Клинок свистнул в воздух, прошел в миллиметре над плечом новой Андреа — и вонзился в вытянутую волосатую лапу.
Ахира улыбнулся. Он все-таки оказался прав. Белая Андреа действительно была его старым другом.
Белая Андреа схватила Черную за руку и рванула в сторону как раз в тот миг, когда тварь — сплошные мышцы и вонючая шерсть — ввалилась внутрь.
Она столкнулась с Ахирой, вцепилась волосатыми клешнями ему в горло и, не обращая внимания на все еще торчащий в лапе нож, оторвала гнома от земли. Новая Андреа, младшая, подняла было руку — но та, что в белом, ударом заставила ее опустить ладонь.
— Нет. Мы должны идти. Сейчас же. Их мы оставим здесь. У нас почти нет времени.

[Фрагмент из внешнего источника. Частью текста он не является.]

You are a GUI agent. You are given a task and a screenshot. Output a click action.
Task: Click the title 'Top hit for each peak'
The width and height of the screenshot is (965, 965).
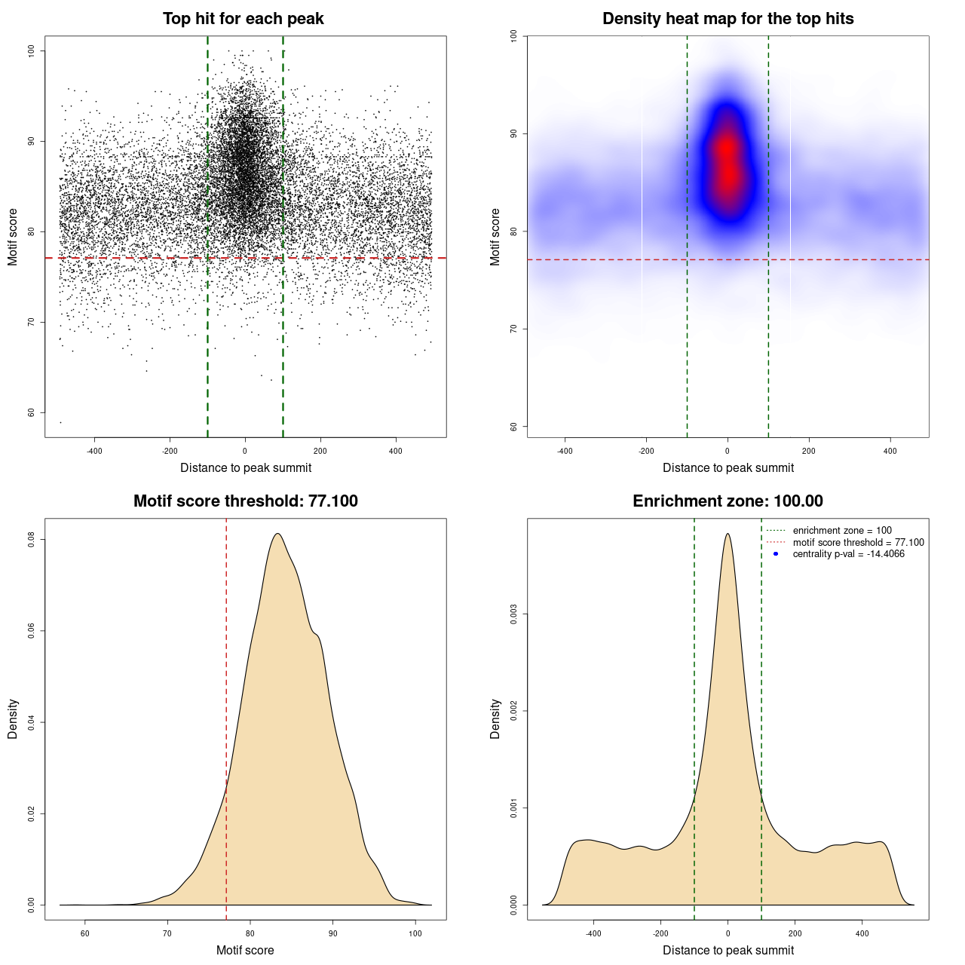click(x=243, y=19)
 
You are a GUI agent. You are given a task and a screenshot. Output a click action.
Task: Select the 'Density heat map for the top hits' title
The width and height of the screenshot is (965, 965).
click(x=728, y=19)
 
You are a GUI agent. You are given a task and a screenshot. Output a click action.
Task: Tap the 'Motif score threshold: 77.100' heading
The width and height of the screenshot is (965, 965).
click(x=245, y=501)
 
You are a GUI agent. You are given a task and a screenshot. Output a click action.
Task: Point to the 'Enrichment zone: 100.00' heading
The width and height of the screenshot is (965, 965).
click(x=728, y=501)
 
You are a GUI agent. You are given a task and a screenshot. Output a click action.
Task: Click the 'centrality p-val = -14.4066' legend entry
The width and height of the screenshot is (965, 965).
click(x=848, y=554)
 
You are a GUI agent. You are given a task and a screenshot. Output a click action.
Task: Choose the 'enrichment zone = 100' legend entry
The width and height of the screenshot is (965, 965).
click(x=841, y=531)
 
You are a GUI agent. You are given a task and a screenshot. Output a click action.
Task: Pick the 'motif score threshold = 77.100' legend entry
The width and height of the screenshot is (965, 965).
click(x=858, y=543)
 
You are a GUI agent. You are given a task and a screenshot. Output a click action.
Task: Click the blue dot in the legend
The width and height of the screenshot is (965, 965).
click(x=776, y=554)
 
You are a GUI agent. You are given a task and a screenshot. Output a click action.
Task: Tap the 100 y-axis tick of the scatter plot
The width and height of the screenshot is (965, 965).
click(x=32, y=51)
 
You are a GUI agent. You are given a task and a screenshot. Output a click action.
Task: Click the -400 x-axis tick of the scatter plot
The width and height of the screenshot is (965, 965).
click(x=94, y=452)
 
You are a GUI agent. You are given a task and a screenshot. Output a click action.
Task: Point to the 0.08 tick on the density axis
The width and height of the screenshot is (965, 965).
click(x=32, y=540)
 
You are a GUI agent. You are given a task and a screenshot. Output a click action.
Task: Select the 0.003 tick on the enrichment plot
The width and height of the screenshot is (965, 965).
click(x=514, y=614)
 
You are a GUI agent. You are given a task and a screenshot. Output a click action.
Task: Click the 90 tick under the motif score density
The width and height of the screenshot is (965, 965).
click(x=332, y=933)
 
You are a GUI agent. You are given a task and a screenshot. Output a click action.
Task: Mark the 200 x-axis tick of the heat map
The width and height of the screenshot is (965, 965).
click(x=809, y=452)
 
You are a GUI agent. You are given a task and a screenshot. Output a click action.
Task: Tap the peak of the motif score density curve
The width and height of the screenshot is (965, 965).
click(x=277, y=534)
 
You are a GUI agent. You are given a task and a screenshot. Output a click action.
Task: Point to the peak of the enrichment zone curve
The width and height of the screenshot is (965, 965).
click(x=728, y=534)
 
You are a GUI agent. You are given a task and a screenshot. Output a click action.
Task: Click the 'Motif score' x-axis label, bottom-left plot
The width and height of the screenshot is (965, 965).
click(x=245, y=950)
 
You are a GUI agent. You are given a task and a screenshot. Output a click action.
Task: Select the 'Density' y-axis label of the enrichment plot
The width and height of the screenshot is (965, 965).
click(x=495, y=718)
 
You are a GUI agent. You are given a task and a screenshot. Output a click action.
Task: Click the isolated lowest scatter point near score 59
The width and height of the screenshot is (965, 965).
click(x=60, y=422)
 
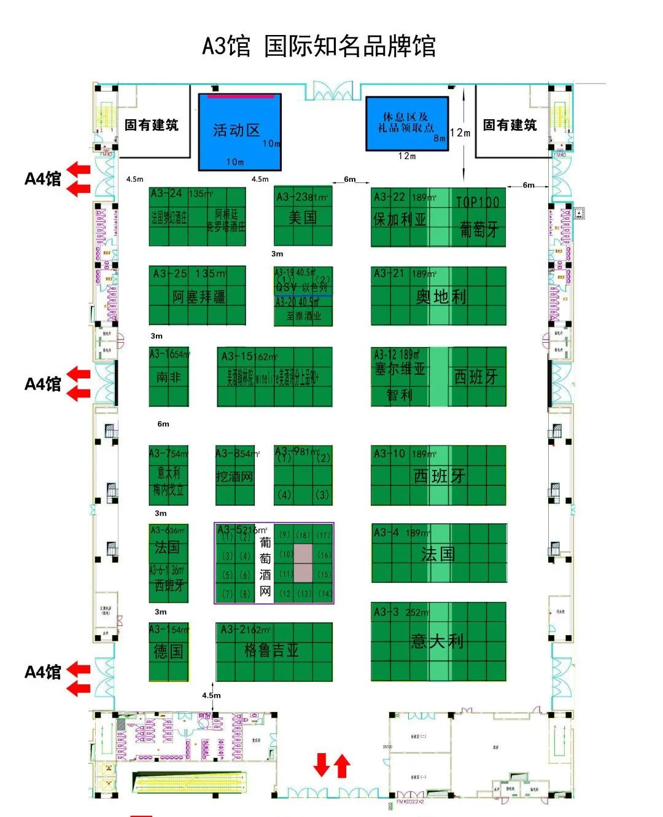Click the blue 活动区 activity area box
click(x=239, y=131)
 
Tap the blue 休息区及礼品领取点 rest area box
click(x=406, y=123)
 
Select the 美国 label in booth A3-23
click(x=303, y=217)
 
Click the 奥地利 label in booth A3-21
click(x=441, y=297)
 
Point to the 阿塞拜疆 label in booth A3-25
click(x=198, y=297)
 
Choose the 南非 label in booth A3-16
click(x=168, y=377)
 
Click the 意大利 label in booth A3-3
click(x=437, y=641)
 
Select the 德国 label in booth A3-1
click(x=168, y=651)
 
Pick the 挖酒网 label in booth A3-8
click(x=234, y=477)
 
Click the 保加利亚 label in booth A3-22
click(x=399, y=219)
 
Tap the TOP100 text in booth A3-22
click(x=477, y=203)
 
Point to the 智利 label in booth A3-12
click(x=399, y=395)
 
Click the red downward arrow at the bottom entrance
click(x=322, y=765)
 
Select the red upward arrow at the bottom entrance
click(x=342, y=766)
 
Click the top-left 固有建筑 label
click(x=151, y=125)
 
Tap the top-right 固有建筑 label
click(x=510, y=125)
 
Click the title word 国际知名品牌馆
click(x=350, y=47)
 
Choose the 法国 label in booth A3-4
click(x=438, y=554)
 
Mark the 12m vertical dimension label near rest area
click(x=460, y=133)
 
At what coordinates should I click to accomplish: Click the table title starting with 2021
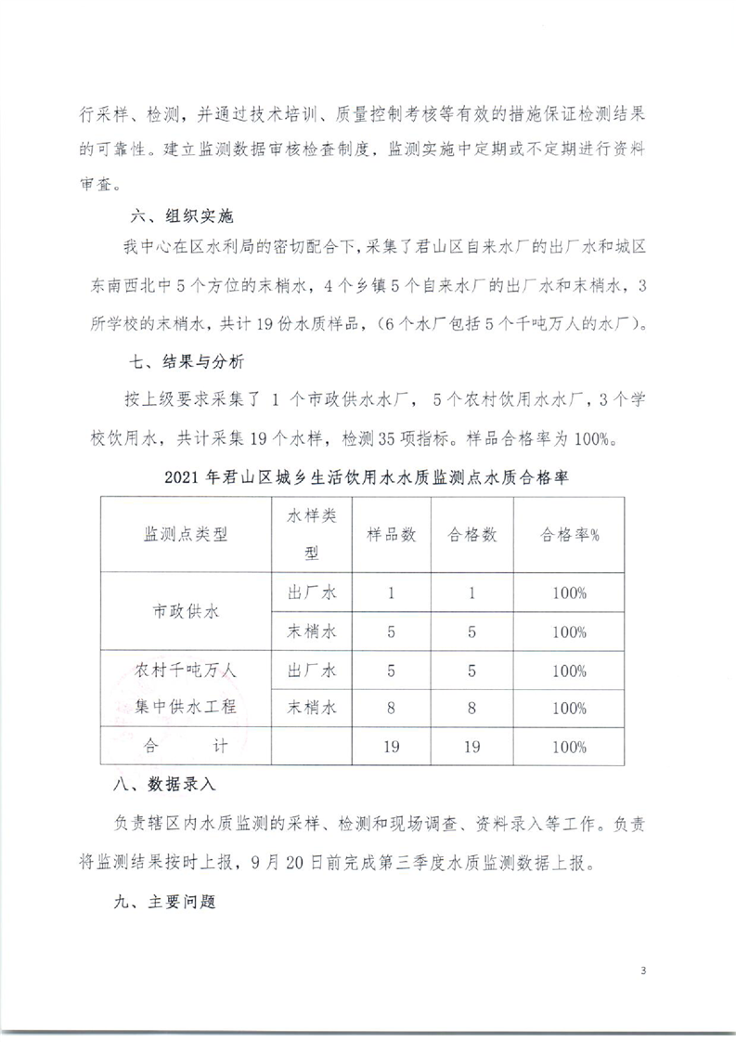click(366, 476)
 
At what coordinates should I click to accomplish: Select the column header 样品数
click(391, 535)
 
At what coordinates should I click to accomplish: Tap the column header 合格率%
click(570, 535)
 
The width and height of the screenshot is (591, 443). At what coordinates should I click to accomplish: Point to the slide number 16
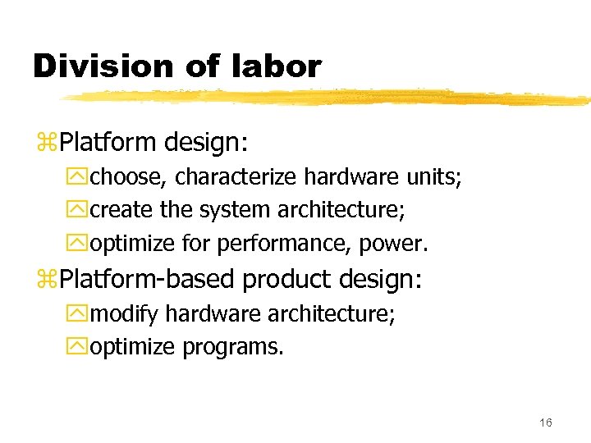pyautogui.click(x=546, y=422)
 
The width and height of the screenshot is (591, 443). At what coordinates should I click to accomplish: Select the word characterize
pyautogui.click(x=237, y=177)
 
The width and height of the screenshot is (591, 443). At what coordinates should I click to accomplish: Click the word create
pyautogui.click(x=121, y=210)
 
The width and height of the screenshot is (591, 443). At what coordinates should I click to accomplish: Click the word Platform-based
pyautogui.click(x=149, y=281)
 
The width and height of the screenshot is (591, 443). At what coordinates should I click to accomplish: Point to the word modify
pyautogui.click(x=126, y=314)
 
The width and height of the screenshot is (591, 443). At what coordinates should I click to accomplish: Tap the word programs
pyautogui.click(x=232, y=347)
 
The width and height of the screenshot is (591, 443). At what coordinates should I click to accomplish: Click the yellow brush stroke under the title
pyautogui.click(x=328, y=98)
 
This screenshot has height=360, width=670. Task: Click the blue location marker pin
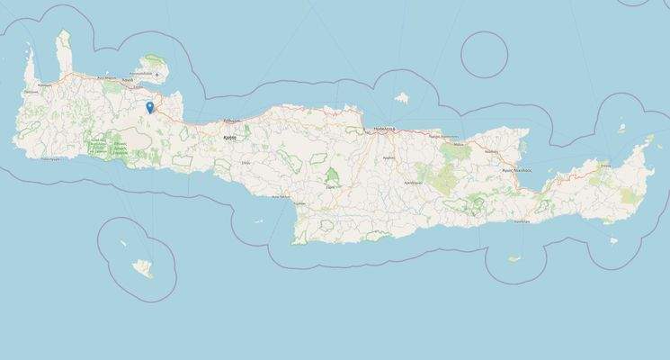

Другая начала было возражать, но Белая Андреа, не слушая, выпихнула ту за дверь, захлопнув ее за собой — и весьма ловко оставив Джейсона и Ахиру внутри. В ловушке.
...в дым, забивший мне легкие, заставивший заслезиться глаза. Меня попытались схватить чьи-то сильные пальцы, я ударил ногой раз, другой — и нырнул в туман, оставив его кашлять и задыхаться где-то за дымной завесой.
Вот интересно — он что, правда запер себя в человечье обличье со всеми его слабостями? Не успел я задать себе этот вопрос — кашель смолк.
Фэйри, ты плутуешь. Он воспользовался моментом — чуть-чуть изменил себя, чтобы дышать в дыму, не кашляя и не задыхаясь.
— Плутую, конечно.
Я снова шагнул вперед, из дыма...
Гномы называют себя Умеренным Народом; и есть у этого народа поговорка, осуждающая неумеренную умеренность. Умеренность — штука важная, сдержанность — необходима, но только когда она уместна. Здесь для сдержанности места не оставалось, а умеренность была бы неумеренной роскошью.
Вселенная сжалась для Ахиры до его рук, вцепившихся в запястья чудовища. И не могло быть ничего, кроме этих рук, и каждая ладонь должна будет сомкнуться, оторвать мощные лапы от горла Ахиры.
Пальцы гнома сжимались все крепче и крепче, но и душащие его руки — тоже. Разум его начала затягивать мгла...
Когда-то он был прикован болезнью к креслу на колесах, но время это ушло и не должно возвратиться. Он может примириться с чем угодно — но не с невозможностью двигаться.
Руки и ноги у него трепыхались бессмысленно и беспомощно.